At 02:47 PM 12/4/2008, Peter Barath wrote:
Do you think that if we vote simply with money, the rich have more power than the poor? Yes, it is true. And exactly that is the situation right now, too.
Actually, it's not true, it depends on what is done with the money. Suppose, for example, the extra money provided by those who bid on a result is paid to those who bid differently.
Without getting deeply into it, a system might redistribute the payments into it by offering those against a proposal compensation for their accepting it.
I.e., if I prefer option A to B by some absolute preference strength, a payment to me of the equivalent of that preference in dollars should make me indifferent to A and B. You want B to happen, and I get A>B's worth of dollars? Fine, be my guest, enjoy. I will too, or at least I won't be suffering.

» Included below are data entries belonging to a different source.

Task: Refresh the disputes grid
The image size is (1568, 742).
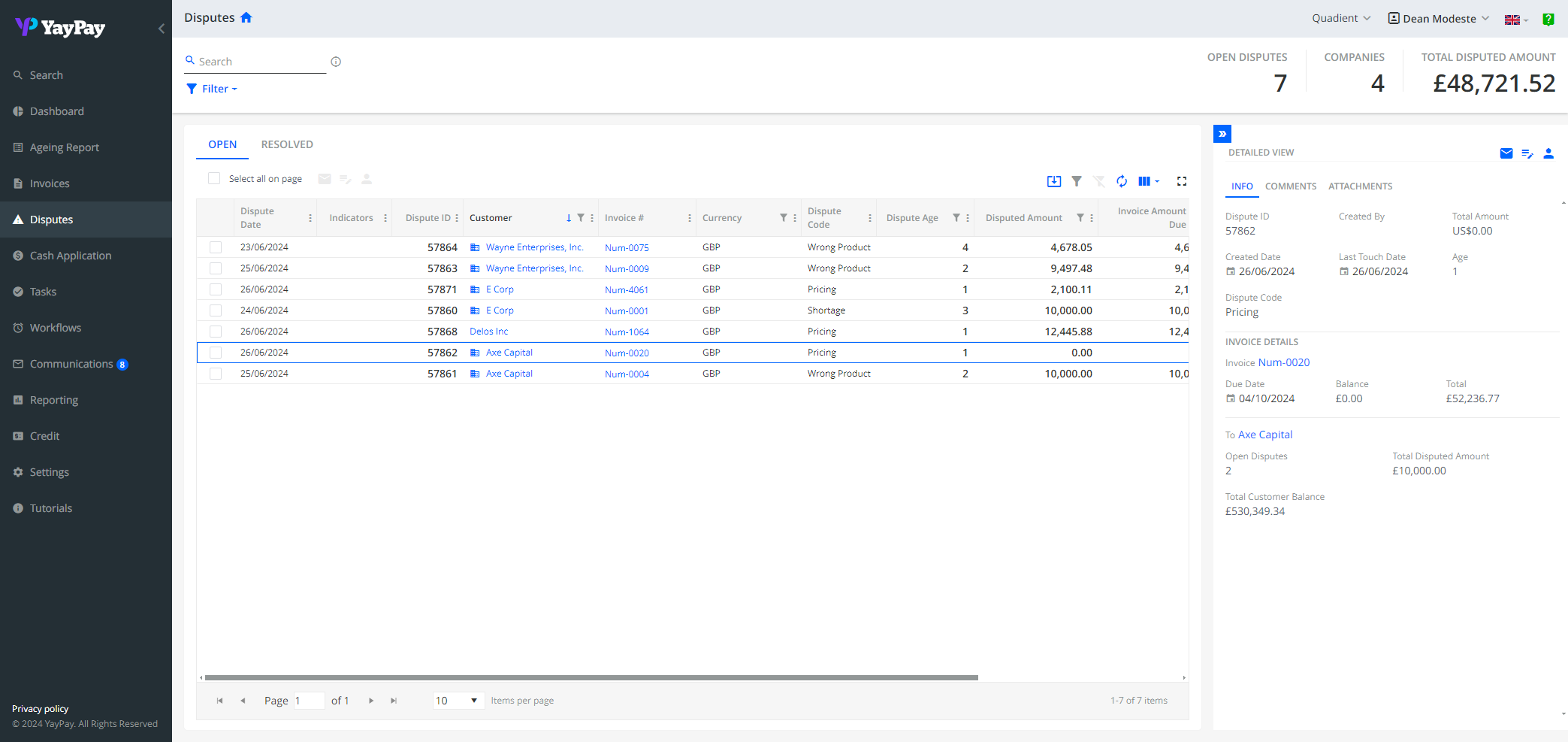Action: pos(1121,181)
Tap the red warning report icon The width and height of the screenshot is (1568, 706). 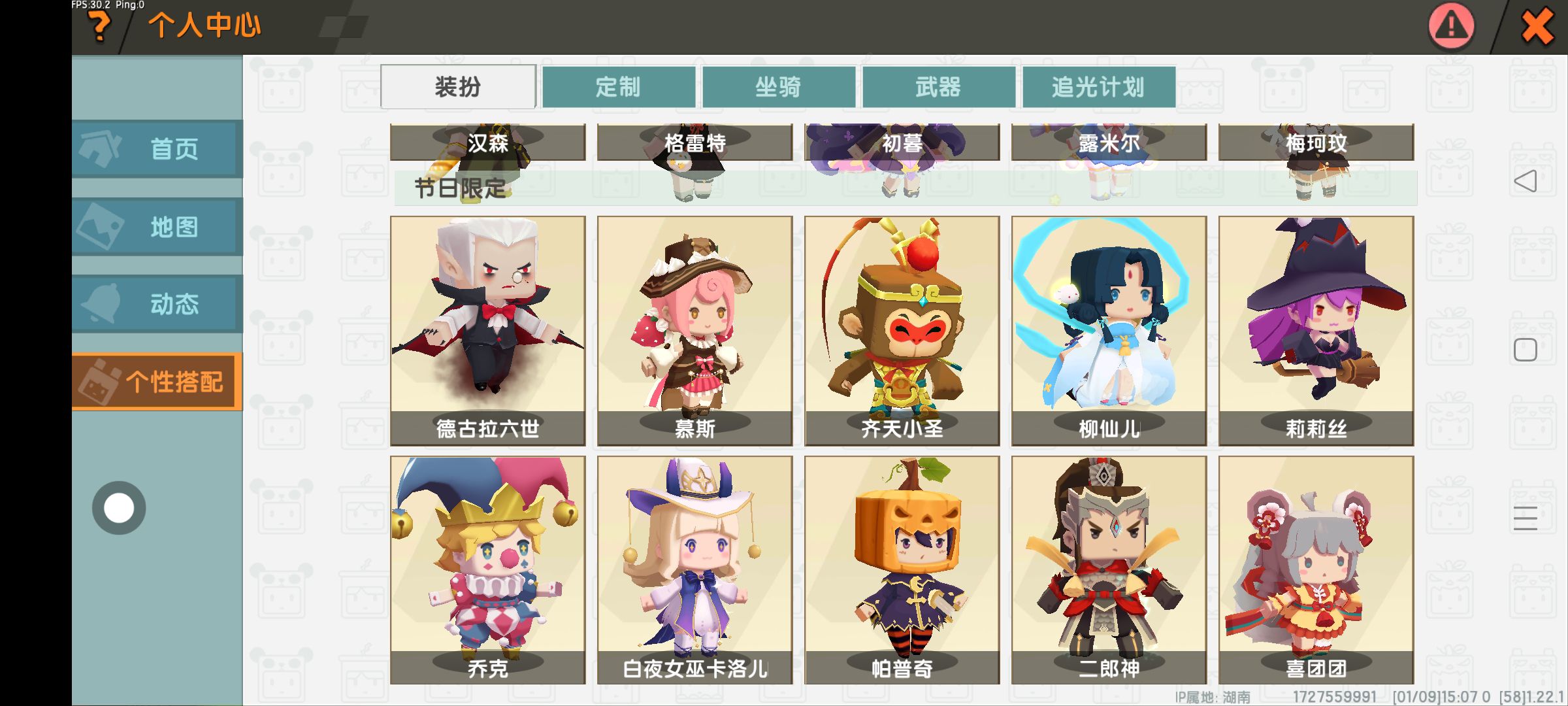click(x=1451, y=27)
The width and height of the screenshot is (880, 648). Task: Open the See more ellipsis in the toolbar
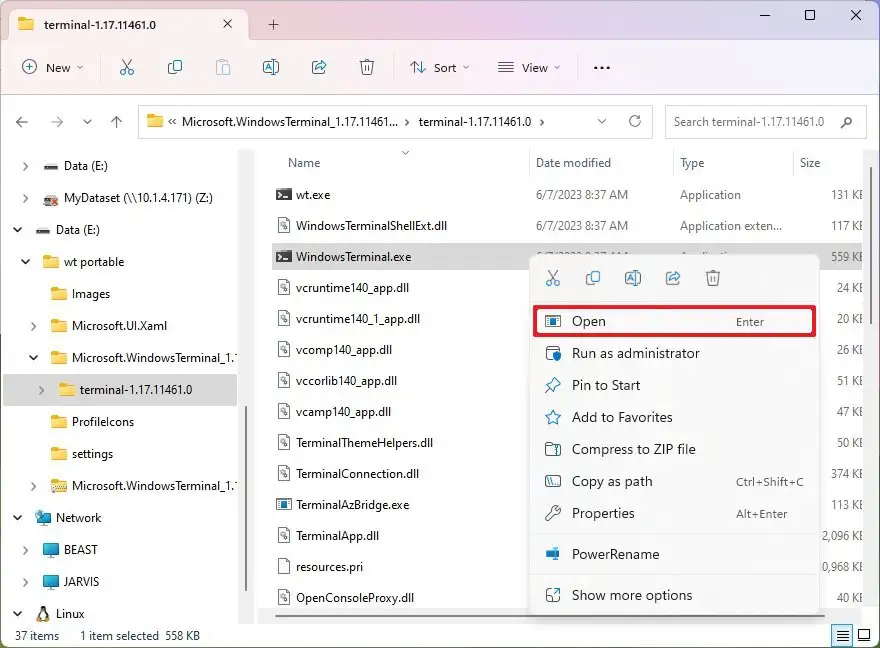click(601, 67)
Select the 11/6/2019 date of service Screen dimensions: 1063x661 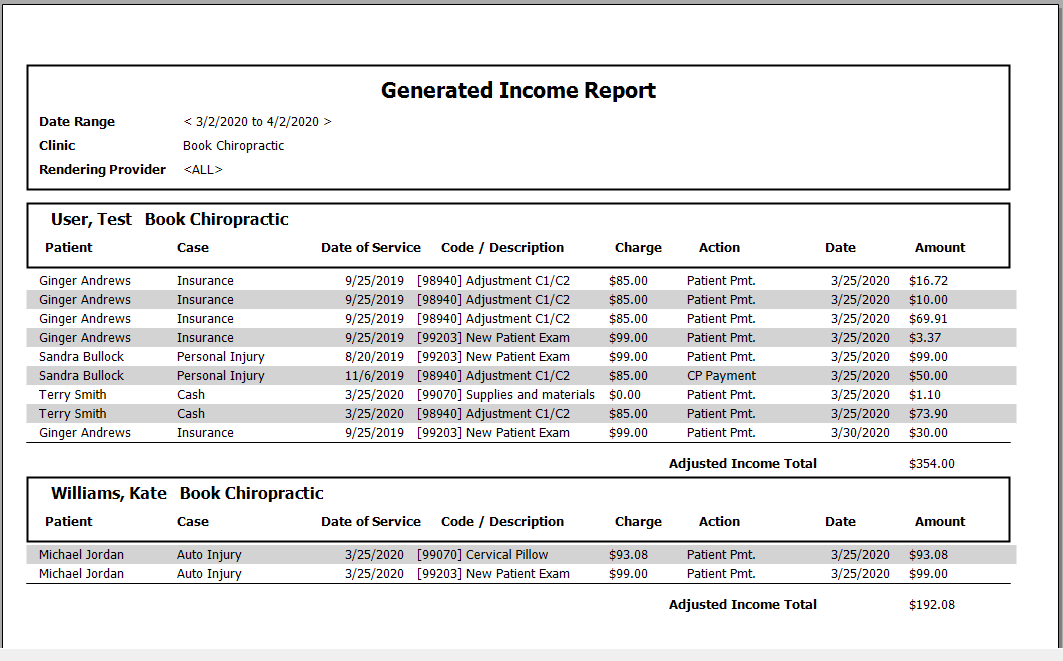pos(374,376)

> The big issue is that according to economic theory, nobody would > vote. If someone is in a polling booth, they have already ignored > economic theory and thus there is no way they are going to care > about a tiny probability of paying.
Has to be a real probability of paying, not a tiny probability. I.e., if you get what you want, you pay for it. How much do you pay? A fair price, determined by the market value. I.e., an auction. A million people paying a dollar balances one person paying a million dollars.

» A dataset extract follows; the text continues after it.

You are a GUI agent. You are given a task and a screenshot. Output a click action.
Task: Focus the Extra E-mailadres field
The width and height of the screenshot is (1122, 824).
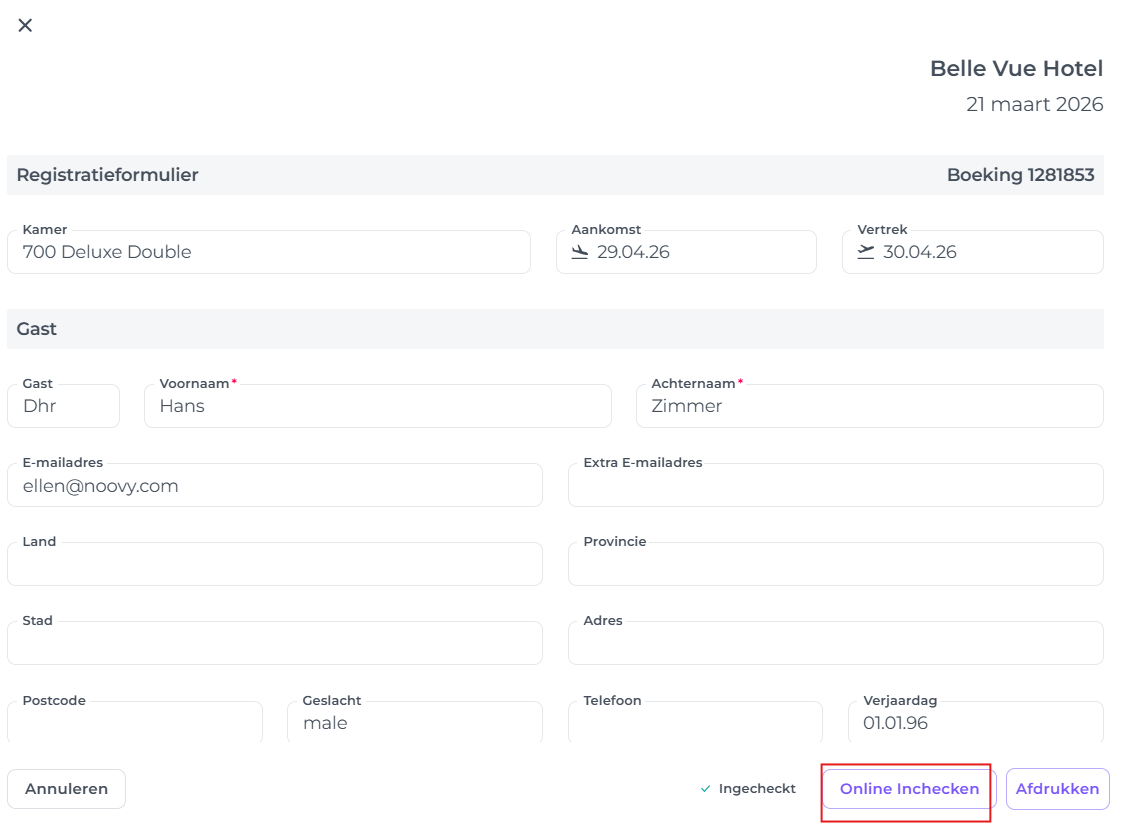[835, 486]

Suppose you are poor. How much would you pay for a government that makes a difference for you -- or you think it will? Having been there, and maybe even still being there in terms of income, I'd pay a significant amount. And someone more affluent might pay a lot more.
Frankly, I think you'd pay a lot. And you'd certainly pay much more attention to the possibilities and not offer to pay for ones that won't really help you.
I feel here some mixing up economicness and selfishness. Yes, when I go to vote, I have so little probability to save myself from being killed by Nazis that even this big stake maybe doesn't make my voting economic. But I also save many others while hoping that they also save me.
Voting is a poor bet, in one sense. But we vote for other reasons. It's a ritual. And I won't go into Durkheim.